*ARTICLE*:
━━━━━━━━━━━━━━━━
The Square

Director: Ruben Östlund
Starring: Claes Bang, Elizabeth Moss, and Terry Notary
Distributor: Sharmill Films
Runtime: 151 mins. Reviewed in Feb 2018
| JustWatch |
Rating notes: Strong coarse language

This Swedish, subtitled drama (with intermittent English dialogue) tells the story of events surrounding an art exhibition. The movie won the prestigious Palme d’Or at the Cannes Film Festival in 2017 for its Director, Ruben Östlund. The Art Gallery featured in the film is a fictional version of Sweden’s Stockholm Palace, and Östlund was the Director who gave us the dramatically impressive, “Force Majeure” (2013).

Christian (Claes Bang) is chief art curator of a contemporary, prestigious Stockholm museum. He is much respected as a Curator, and known to be a supporter of unusual art causes. Christian himself, though, is prone at times to rhetorical exaggeration and can look slickly pretentious. In his position, he establishes a controversial new exhibit in his museum which arouses a great deal of public comment. He presents the public with a relational-art exhibition called “The Square”. The exhibition invites people to experience themselves as responsible fellow human beings. The installation itself is an actual square in the museum that is meant to be “a sanctuary of trust and caring”. It is intended to lay bare the hypocrisy that lies within Society. Once entered, “The Square” grants the occupant the compassion of all passers-by – which, of course, it can’t.

Christian’s personal life doesn’t match the ideals of The Square. The theft of his i-phone, wallet and cuff-links, while walking in the street outside, draws him into situations, where he fails to fill The Square’s utopian vision of goodness. While his shameful acts to retrieve his phone unfold, the museum’s marketing arm creates a publicity campaign for his avant-garde installation which sends Christian personally, and his Museum, deep into crisis mode. His Museum, without his permission, released a poorly judged marketing video showing a young child inside The Square being blown up to demonstrate the power of compassion.
━━━━━━━━━━━━━━━━
Items from a dataset:

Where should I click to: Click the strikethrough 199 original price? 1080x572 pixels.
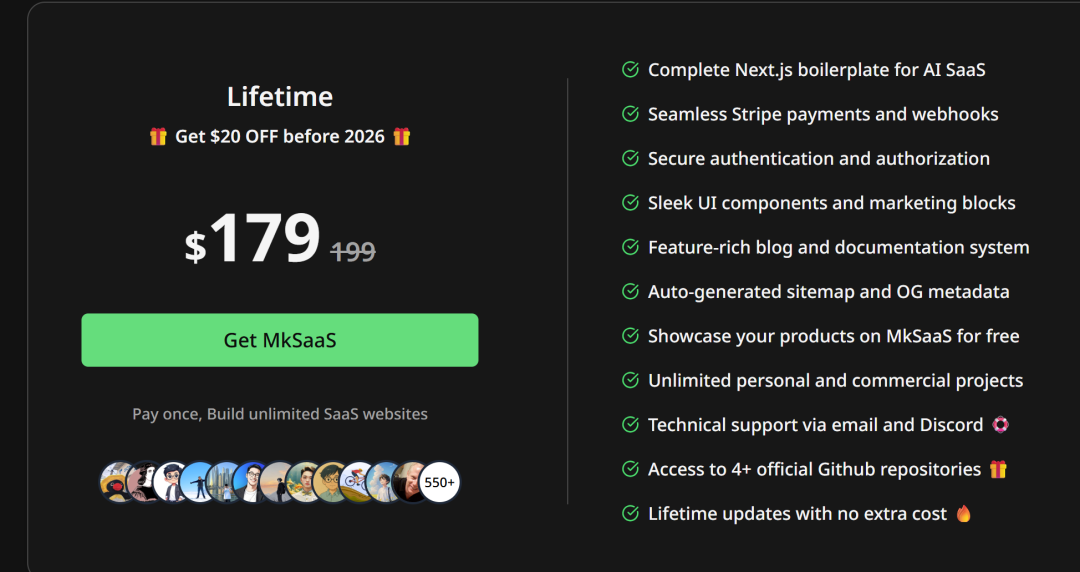click(353, 252)
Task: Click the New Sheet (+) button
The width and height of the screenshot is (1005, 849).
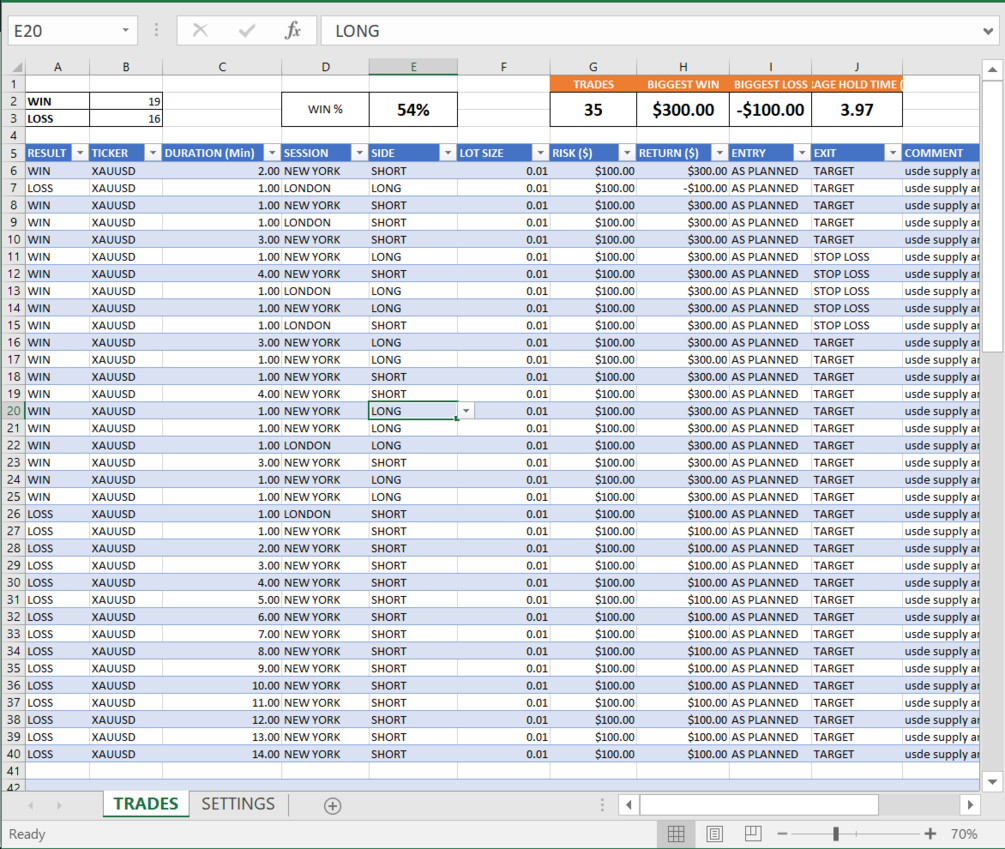Action: (333, 803)
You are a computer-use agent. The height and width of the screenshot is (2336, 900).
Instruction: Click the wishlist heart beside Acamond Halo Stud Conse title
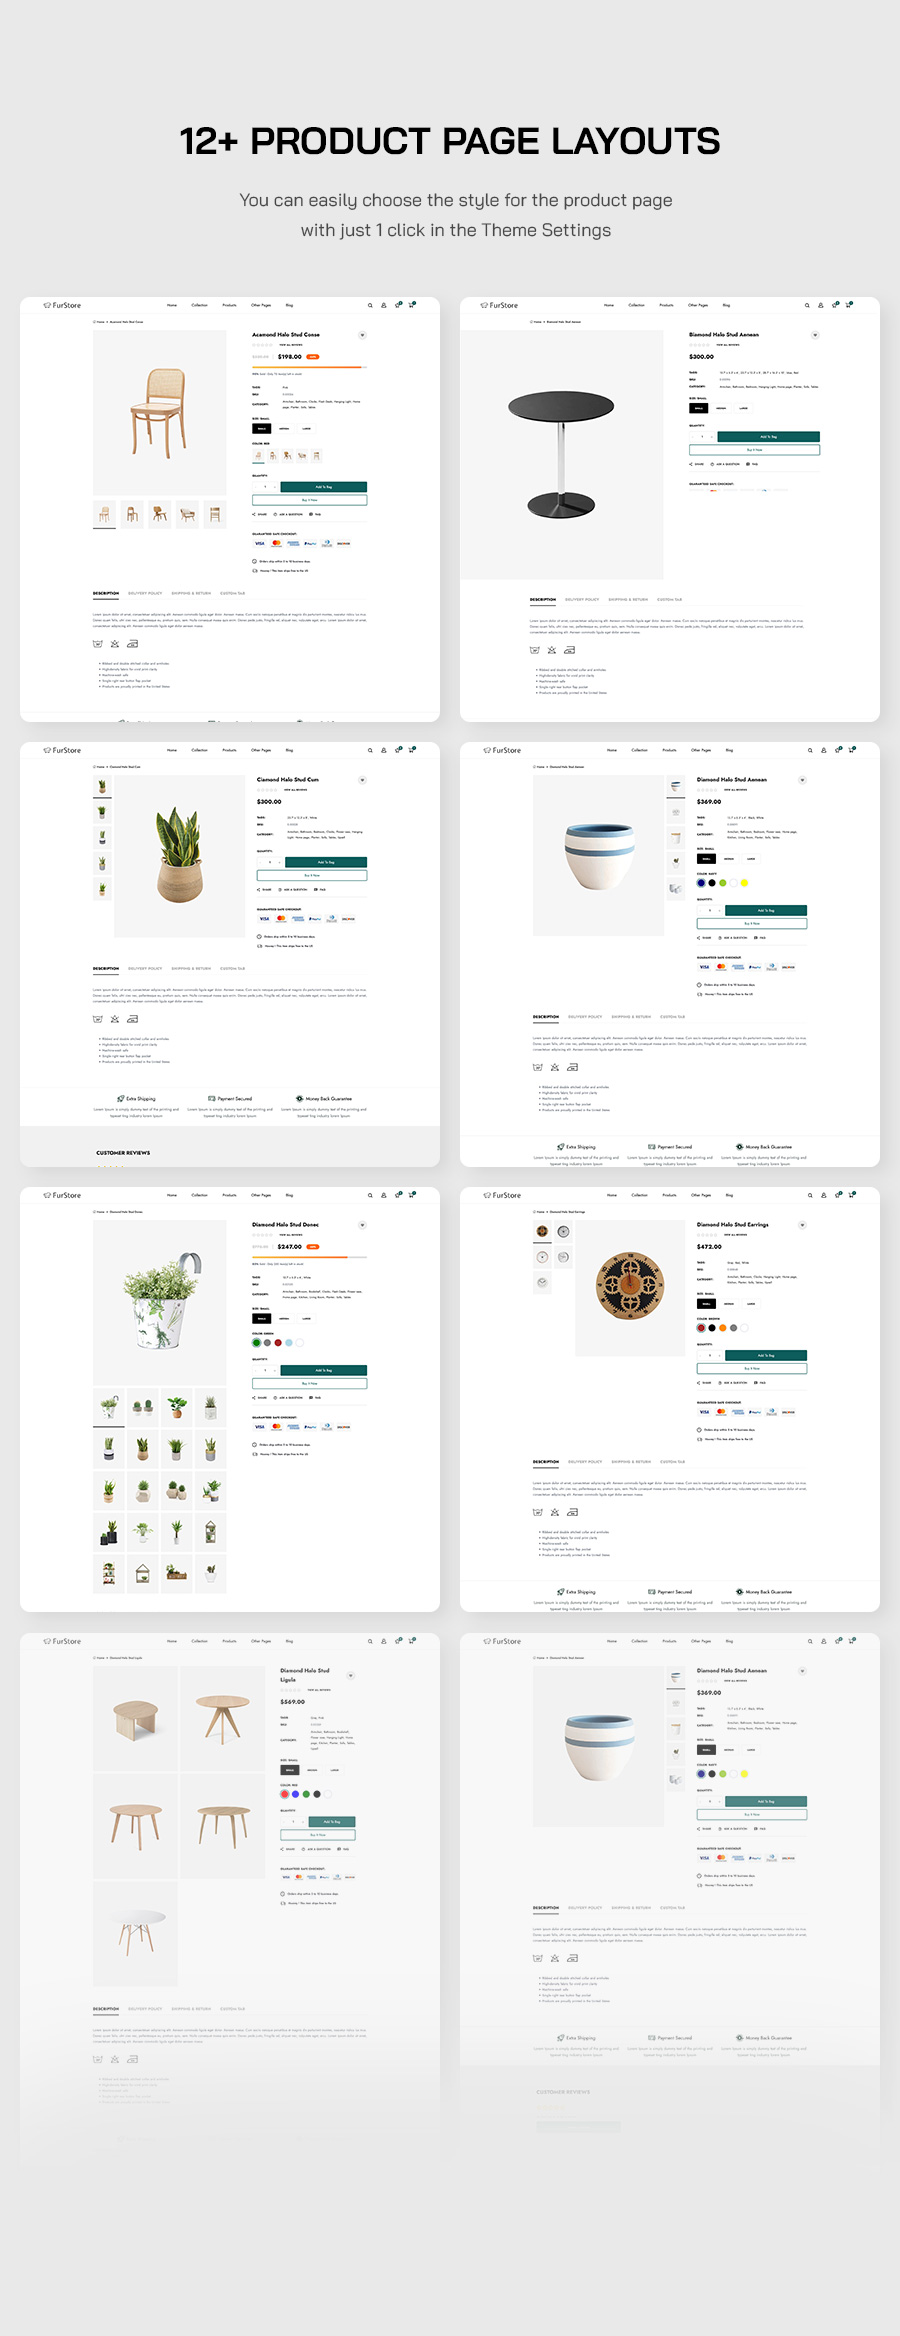tap(362, 335)
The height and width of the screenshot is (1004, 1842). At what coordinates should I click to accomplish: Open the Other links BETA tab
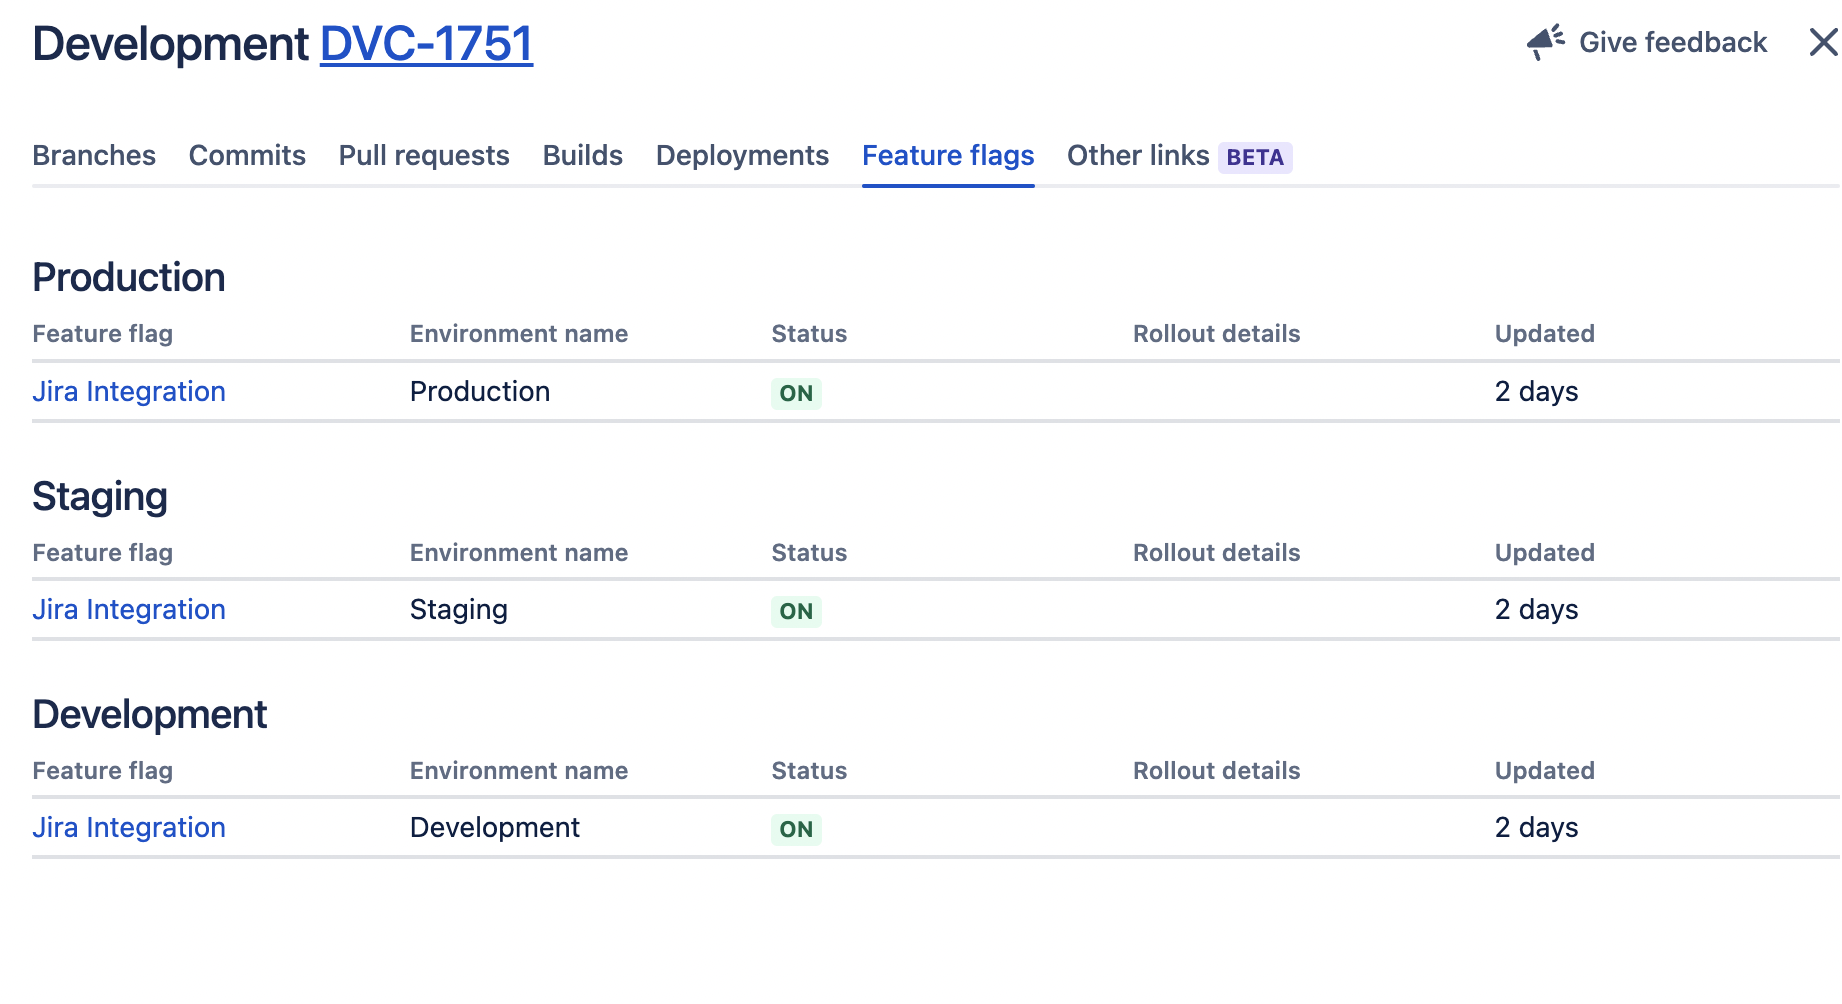click(x=1139, y=156)
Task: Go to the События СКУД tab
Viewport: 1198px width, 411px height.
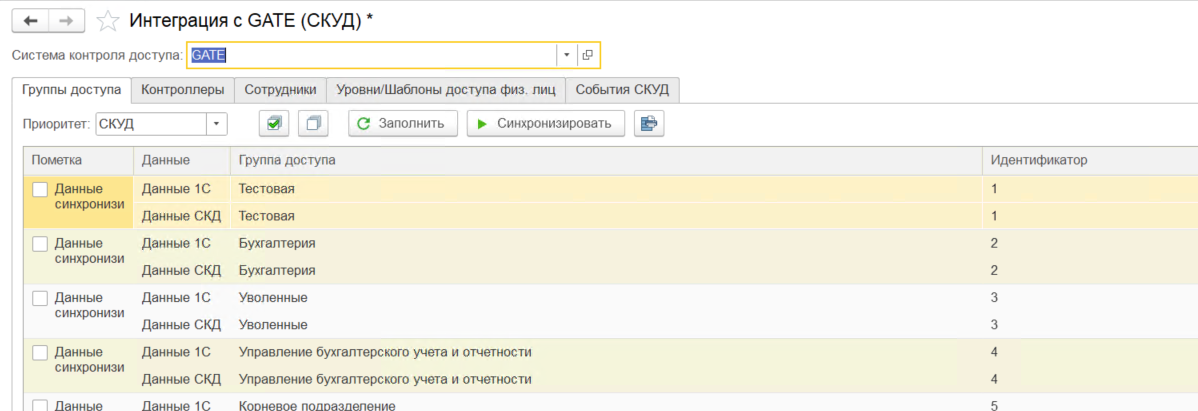Action: click(x=622, y=90)
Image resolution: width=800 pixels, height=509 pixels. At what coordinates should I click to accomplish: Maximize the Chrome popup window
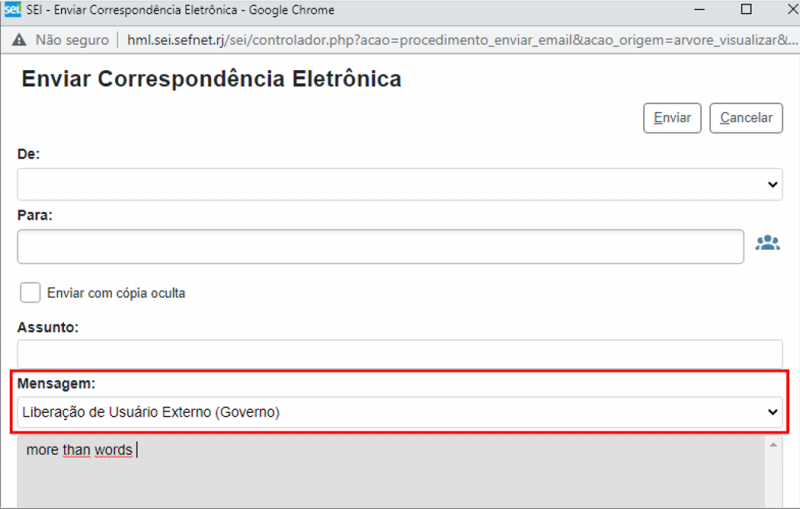tap(745, 10)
━━━━━━━━━━━━━━━━
*REQUIRED ACTIONS*:
**1.** Retype the stretch of The Square review from "Christian’s personal life" through "power of compassion.".
**2.** Carry on writing the review of The Square past its final sentence.

*FINAL RESULTS*:
**1.**
Christian’s personal life doesn’t match the ideals of The Square. The theft of his i-phone, wallet and cuff-links, while walking in the street outside, draws him into situations, where he fails to fill The Square’s utopian vision of goodness. While his shameful acts to retrieve his phone unfold, the museum’s marketing arm creates a publicity campaign for his avant-garde installation which sends Christian personally, and his Museum, deep into crisis mode. His Museum, without his permission, released a poorly judged marketing video showing a young child inside The Square being blown up to demonstrate the power of compassion.

**2.**
Rather than debate how trust and caring can be achieved, the movie focuses on troubling, difficult questions, that aren’t easy to answer, but are very important ones to consider. To what extent does political correctness substitute for human empathy? Are there limits to freedom of expression? And how should we respond to the words “sorry” and “help me” when they are used manipulatively? One of the film’s provocative scenes shows a performer (Terry Notary) at a formal black-tie, donor-event, who plays a dangerous ape, and lets his character get out of control. Frozen by the need for political correctness, and pushed to the limits of tolerance, the dinner guests change from passivity to violence and start behaving like animals themselves. Humanity shifts, because no-one knows how to behave decently in the situation. Elsewhere, the movie glides past beggars and homeless people in the streets, asking the viewer for some response.

The film is a biting satire of the cultural elite of Stockholm and depicts the divisions that divide an artistic community. Its sweep is wide. It tackles inequality, social alienation, and global capitalism, and satirises art, cultural taste, sex, and money. It confronts gender abuse, poverty, and class privilege and does so through shock tactics that catch viewers off guard by exposing them to  comedy routines. For instance, Christian’s nervous sexual engagement with an American journalist (Elizabeth Moss) – exposing both desire and tension that results in bickering – is contrasted with the dynamics of staff meetings at his own Art Museum. The visual situations depicted in the movie frequently cloak human aberrations and miseries that lie imbedded in them. This is a movie that attacks hypocrisy and artistic pretension (some to soulful renditions of “Ave Maria”), and confronts them head-on in a comic way.

Modern Art frequently aims to make people uncomfortable, and this movie successfully pursues that goal. It provides its comedy hilariously, but darkly. Essentially, it is a highly inventive satire about the weaknesses of high Society, and it often targets people in humiliating situations. In doing that, though, it chips away creatively at the comforts and pretentiousness of contemporary society, and it does so by engaging us brilliantly in what it shows us, and in what it says.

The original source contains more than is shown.